Hello, I am having trouble hosting a website on my local machine trough a router. I am able to view the website when i use http://localhost but when i try my external ip or my dyndns.com i get "the connection to the server has reset". I have used a port checker from whatismyip.org and as long as apache from xampp is running the port is open. If not the connection times out. My setup was working before i changed internet service provider from comcast to qwest. I figured the only thing that would need to be changed is; my external ip address in my hosts file, forward necessary ports in the router, and use the updater tool from dyndns. I have tried a very long list from here of things to get this to work. If anyone could please help me solve this very baffling situation...?


----------



## Elvandil (Aug 1, 2003)

Most ISP's state explicitly in their TOS that running servers is cause for termination.


----------



## Squashman (Apr 4, 2003)

Not sure why you would put your External IP address in your hosts file. If you are running a Dynamic DNS client you don't need to screw around with your hosts file. AFAIK Qwest does not block port 80 for their residential customers but I could be wrong.

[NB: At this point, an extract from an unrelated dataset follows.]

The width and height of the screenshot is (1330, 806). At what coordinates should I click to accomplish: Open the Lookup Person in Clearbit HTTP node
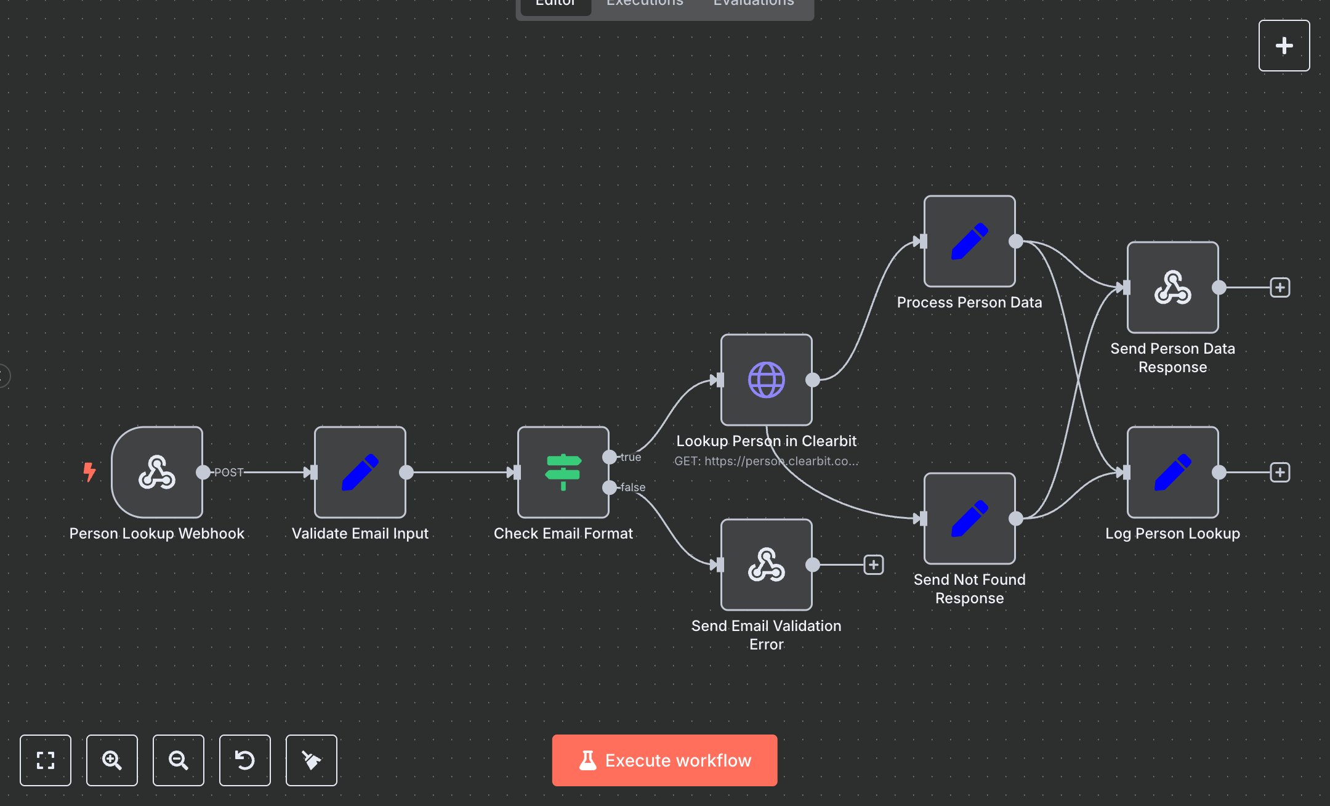click(766, 380)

Only other thing I could think of is that your router does not support NAT loopback. So if you are trying to test your external connection from inside your network it will not work if your router does not support NAT loopback.

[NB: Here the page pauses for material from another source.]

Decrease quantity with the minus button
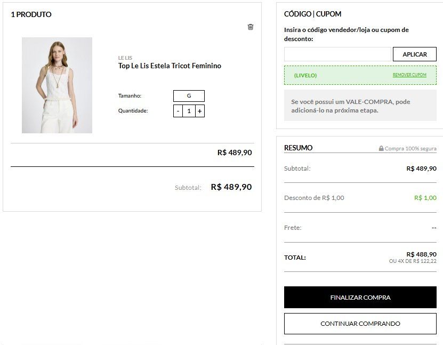 [178, 111]
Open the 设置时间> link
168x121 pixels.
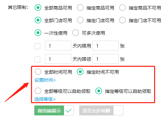[45, 80]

Do you have a smartphone or some other way to test the external connection?


----------



## Original1 (Jul 8, 2011)

It's not my isp or so they say from when i called them to see if they were blocking ports. I have reset my hosts file back to its original state, and have attempted to view my website from my smart phone. I get error 403 Forbidden You are not authorized to view this page. On my router page 192.xxx.x.x it says that nat is enabled using zyxel pk5000z


----------



## Rockn (Jul 29, 2001)

Do you have the root for the web site set up for anonymous access? Can you access the web site from your LAN by the LAN IP address of the web site?


----------



## Original1 (Jul 8, 2011)

so now i got my site to be accessible from my smart phone using my external ip address... the problem now is getting the dyndns.com to work with it as well.


----------



## Squashman (Apr 4, 2003)

So when you ping your dynamic domain name what ip address does it come back with.


----------



## Original1 (Jul 8, 2011)

"ping request could not find host http://experiment.dyndns-server.com please check the name and try again. also when i ping i can only ping 127.0.0.1 / 192.xxx.x.x / yahoo.com .... when i ping my external ip address i get request timed out 30 times


----------



## Squashman (Apr 4, 2003)

I have never seen a ping request come back with http in the response. Are you pinging from th cmd prompt?


----------



## Original1 (Jul 8, 2011)

I appreciate your help... thank you very much that http thing was my fault as i thought for some reason it should be added.... without that extra stuff i get request timed out 4 times. same thing i get when i ping my external ip. when i ping my router ip or 127. it works with 0% loss


----------



## Squashman (Apr 4, 2003)

If you can get to the website by using your external IP address from your phone but cannot get to it using your domain name then your Dynamic IP is not getting updated to your Dynamic DNS provider.


----------



## Original1 (Jul 8, 2011)

ok so i have tried a fresh install of the dyndns updater tool and the hosts file doesnt need to be messed with at all, dyndns says it is functional. I found this >http://support.microsoft.com/kb/314067< using method 2, step 2. i get request timed out on everything after that point... <<<< problem?


----------



## Squashman (Apr 4, 2003)

Does you Dynamic DNS provider have a website you can log into to check your current DNS settings?


----------